I want to play DVDs and DVD ISO images across my network. MythTV is an obvious solution. Yet all I want is to play across the network. My new box has plenty of muscle to do all the latest tricks, but my old boxes do not. I need decompression at the server end, not the client. My new box stores my DVD ISO images and has a DVD burner/player.

I have read that I can stream with VLC. I found build scripts at slacky.eu and Eric's site.

Is there a way to stream DVD images with xine or mplayer? I have both installed although I never use mplayer. I have mplayer installed mostly for mencoder.

Are there streaming options other than VLC?

Regardless, does this streaming ability include decompression or only file serving? Streaming provides me no benefit without decompression.

Is streaming my only option to play DVD images across my network?

Perhaps too I am making this too complicated and all I need is a video card with built-in decompression. However, as my new box can handle decompression easily, then a software solution seems better than spending money on additional hardware.

I'm using Slackware 12.1.

Thanks.

Background:

I had been wondering whether I could use my 350 MHz PII Deschutes as a MythTV front-end, or as a DVD player (disks and images). Because my new computer is in my office, I would like a front-end or player for the living room. I could spend money on something like the MediaMVP, but I was thinking of using the PII. Newer often is nicer and faster, but if I can put old hardware to use I'd like to explore that option.

The PII box is an Asus Rev. 1.10 P2B motherboard with 448 MB of RAM, a Blaster Banshee AGP video card (no TV Out), C-Media 8738 PCI sound card, and 10/100 NIC. As an experiment, I played a video DVD ISO image across my network using xine (I have everything installed to make xine-check happy). The ISO is stored on my new box. The DVD image played on the PII with some minor pausing but did not lose sync, skip, or falter. The pausing was apparent but tolerable. I don't think I'd want to watch many videos with the pausing, but as a simple test I was tickled to see this old box nonetheless handle the video.

## Brief 1
Answer these from the post about playing DVDs across a network:
(a) Which version of Slackware is the writer using?
(b) How much RAM does the PII box have?
(c) What does the writer mostly have mplayer installed for?
## Brief 2
Pick up the post about playing DVDs across a network after its final sentence and keep writing it.

## Collected data
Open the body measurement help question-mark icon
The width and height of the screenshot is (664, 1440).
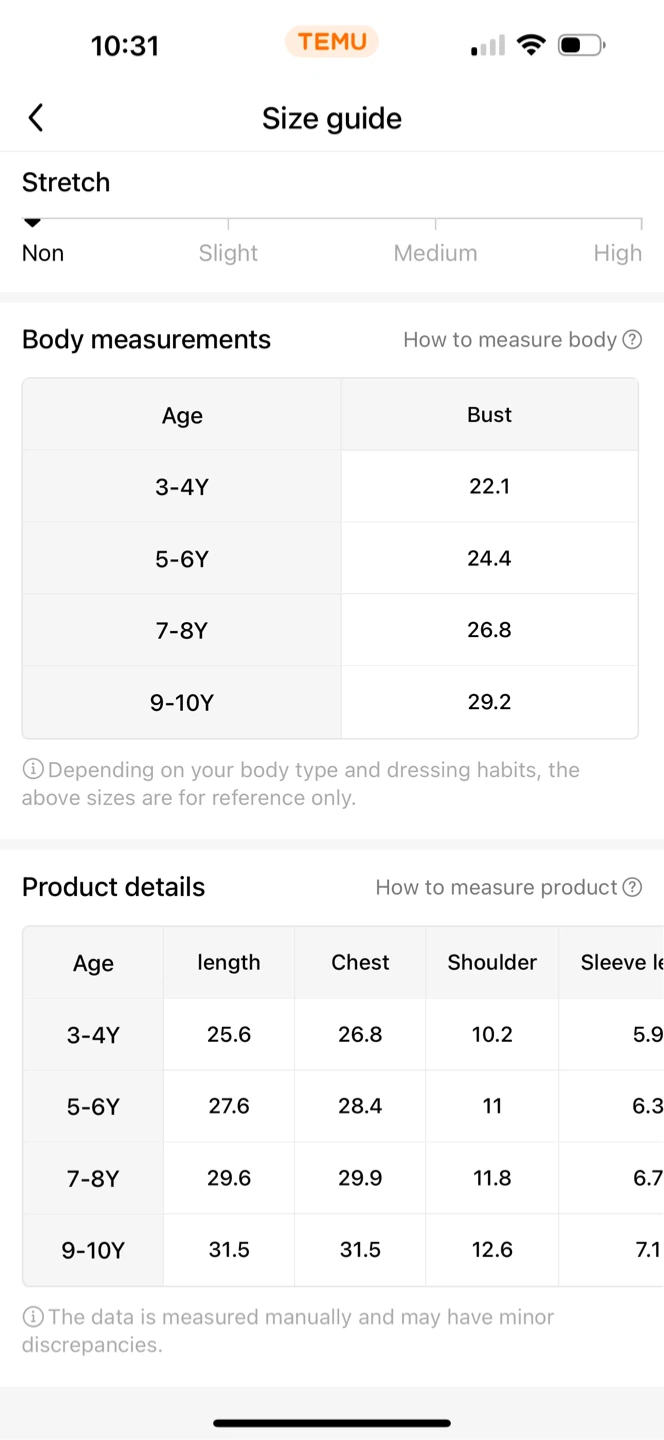coord(632,340)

## Task response 1
(a) Slackware 12.1
(b) 448 MB
(c) For mencoder

## Task response 2
Copying the ISO image to the PII hard drive made no difference. I also tested an AVI that I created from the DVD image using K9Copy. There was still some pausing on the PII.

A video card with built-in decompression likely would resolve the pausing problems and basically solve my desire to play DVD images with this old box, yet I surmised that if all the decoding was handled by my new box, the PII more than likely would play the DVD image without any pausing and without any new hardware. A MythTV back-end would provide this decompression, but MythTV is one of those projects that will require a lot of concentration for a while.

I then wondered whether options less complicated than MythTV existed. The only streaming option I found is VLC, which I would have to build. I think I have most if not all the dependency packages already installed. But I don't know whether streaming includes decompression.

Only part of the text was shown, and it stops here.